▶ [Task item] Please print exactly the lines from the one containing "Task: Open the camera speed slider control" through the last line of the records, and only those. Leave out any pictures.

▶ [Supplied material]
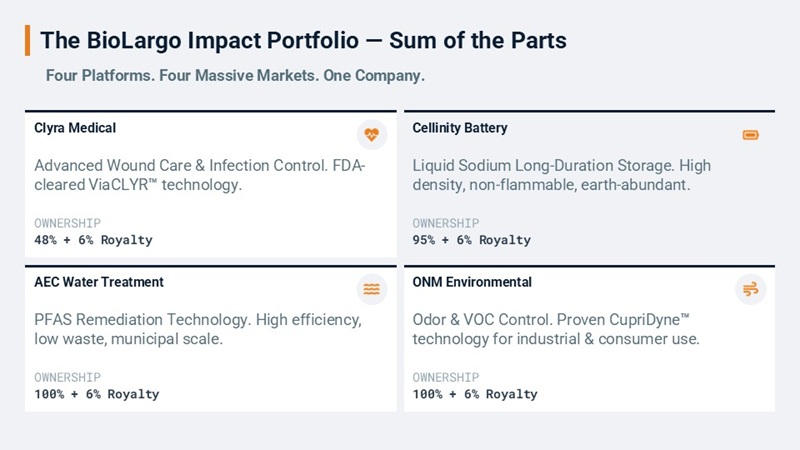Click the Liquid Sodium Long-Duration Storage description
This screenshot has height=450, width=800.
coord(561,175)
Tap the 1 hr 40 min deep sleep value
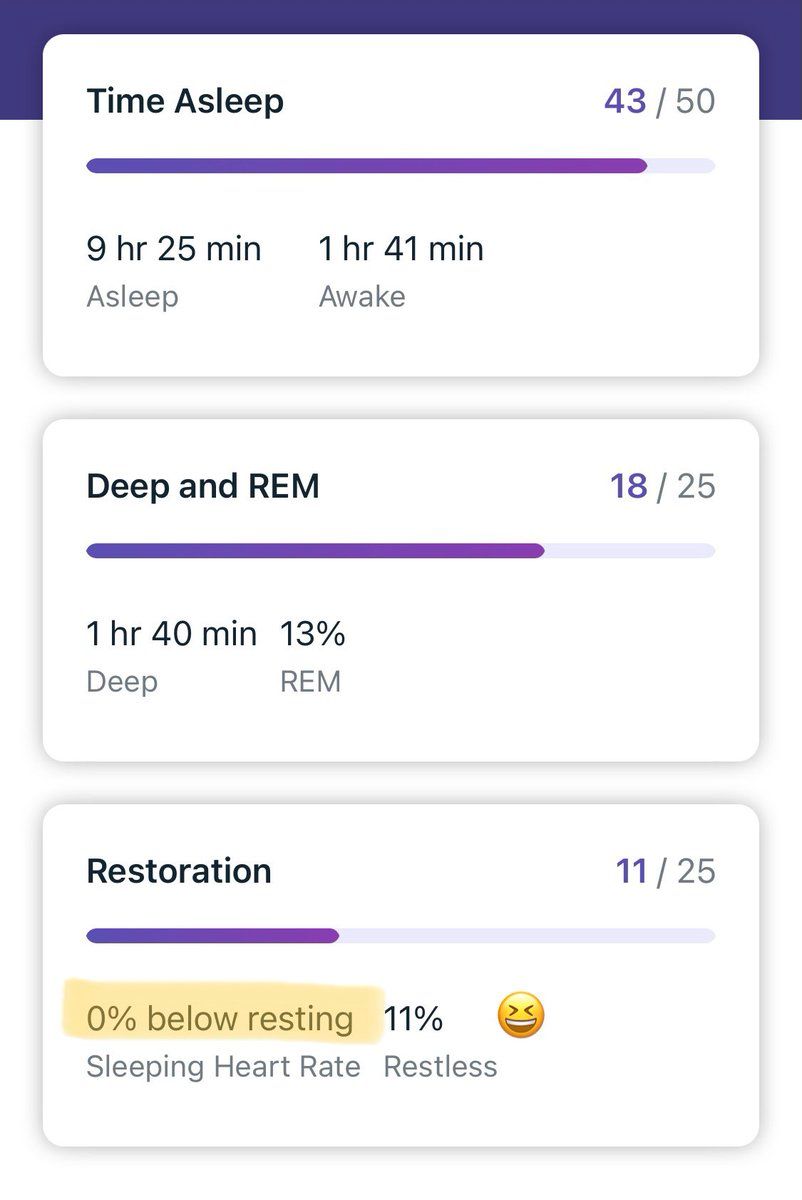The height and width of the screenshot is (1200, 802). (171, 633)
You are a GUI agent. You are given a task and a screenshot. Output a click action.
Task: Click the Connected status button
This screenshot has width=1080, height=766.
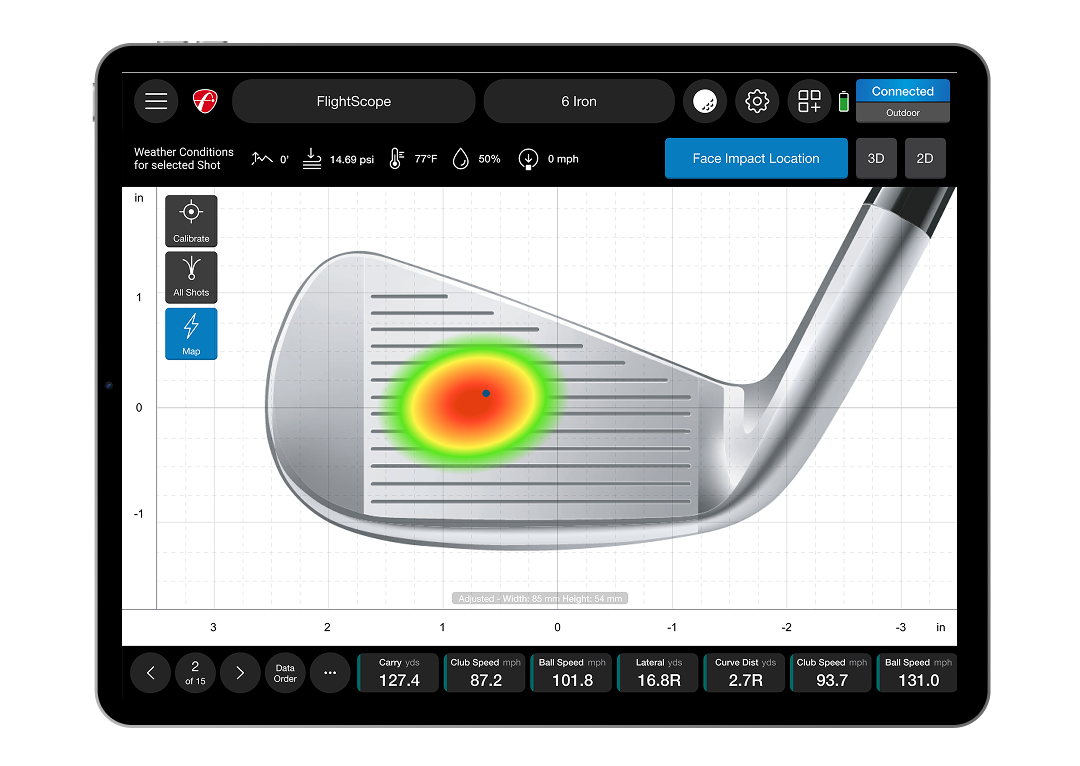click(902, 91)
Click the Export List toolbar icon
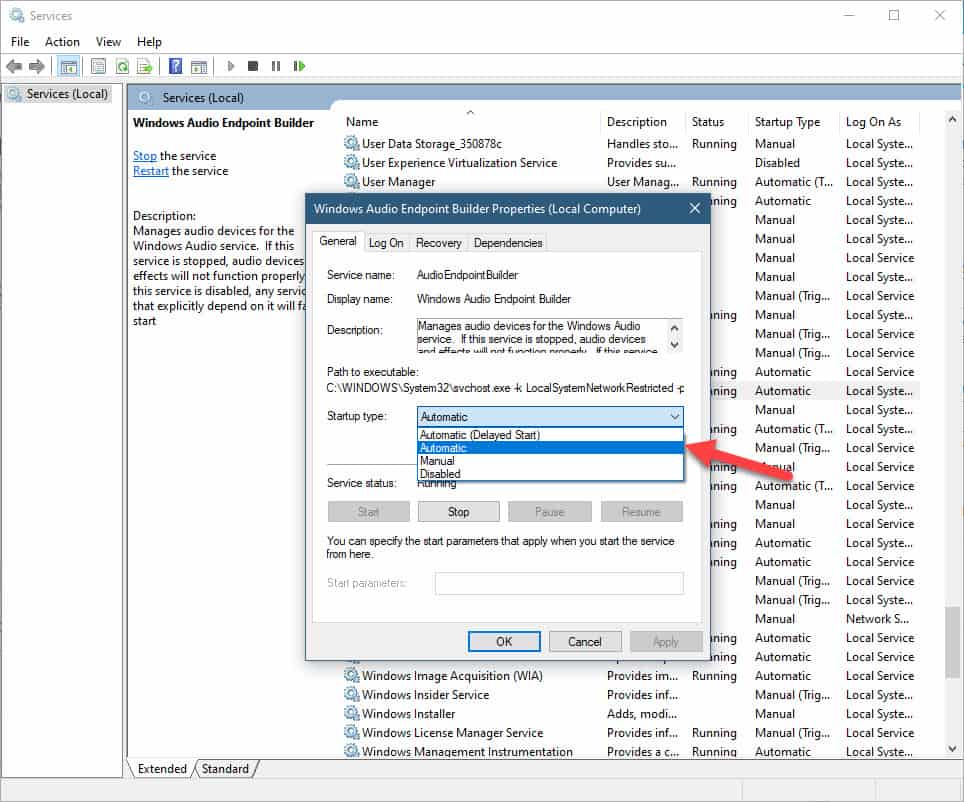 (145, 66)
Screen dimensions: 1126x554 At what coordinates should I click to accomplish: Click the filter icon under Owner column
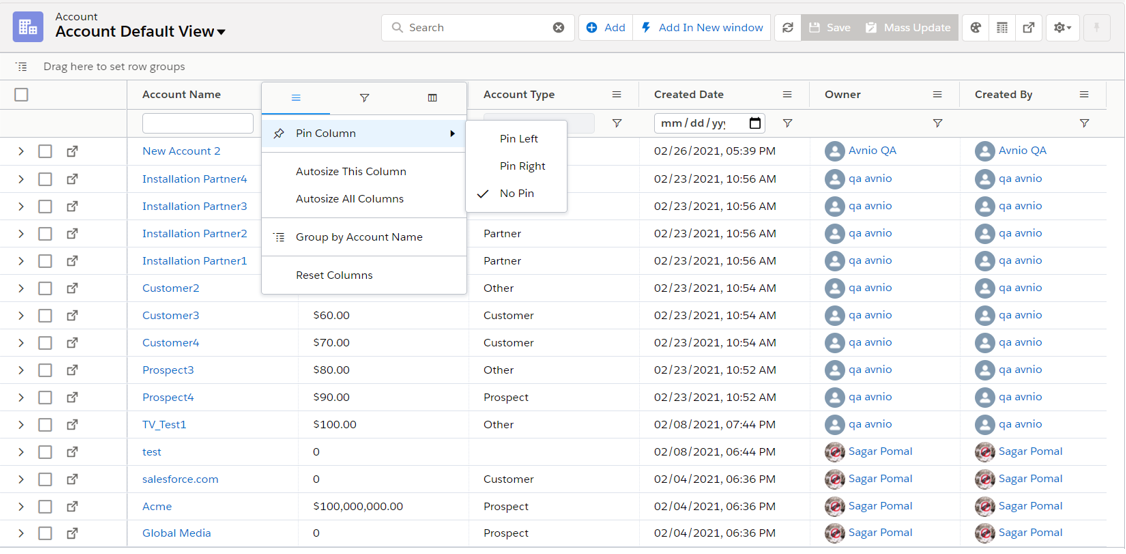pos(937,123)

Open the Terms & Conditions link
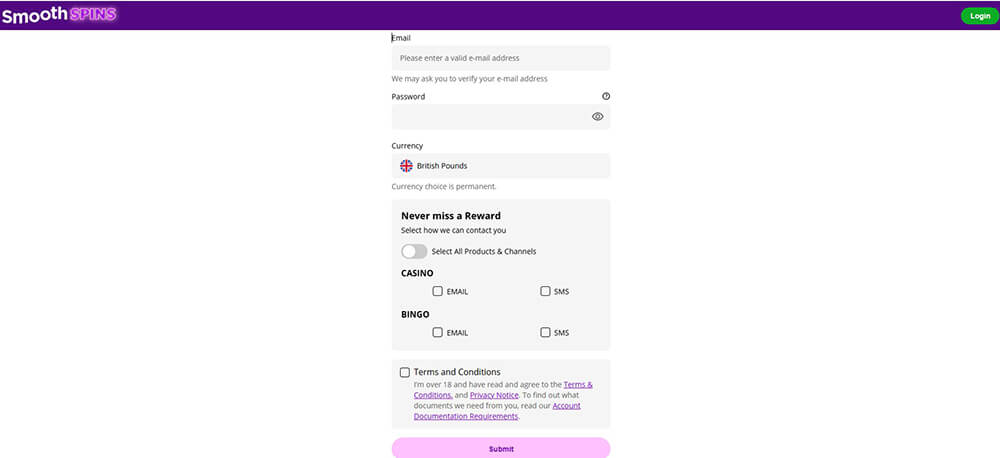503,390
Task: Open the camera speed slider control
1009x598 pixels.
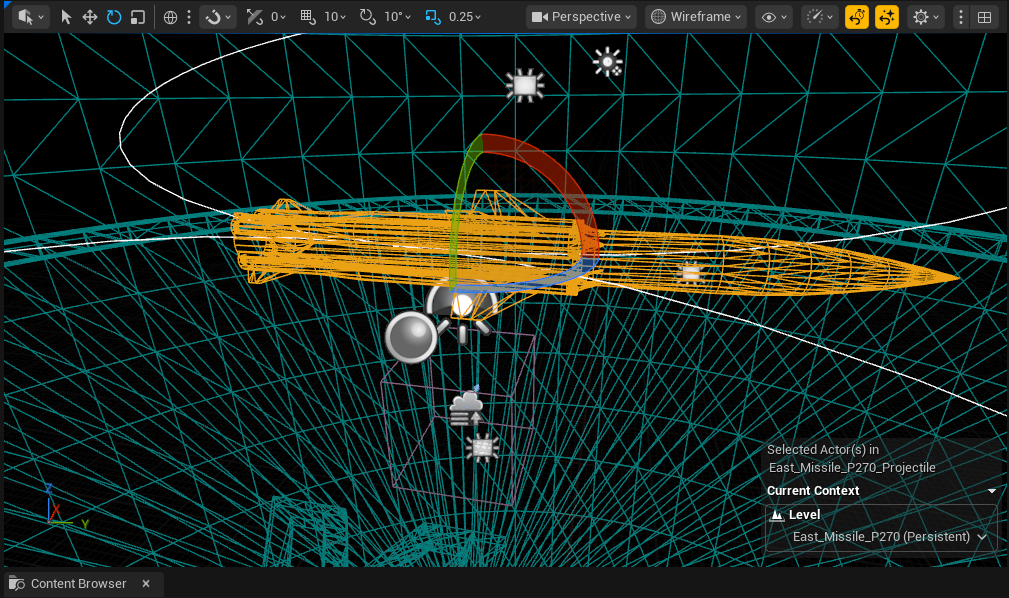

▶ [Result of this exercise]
Task: Open the camera speed slider control
1009x598 pixels.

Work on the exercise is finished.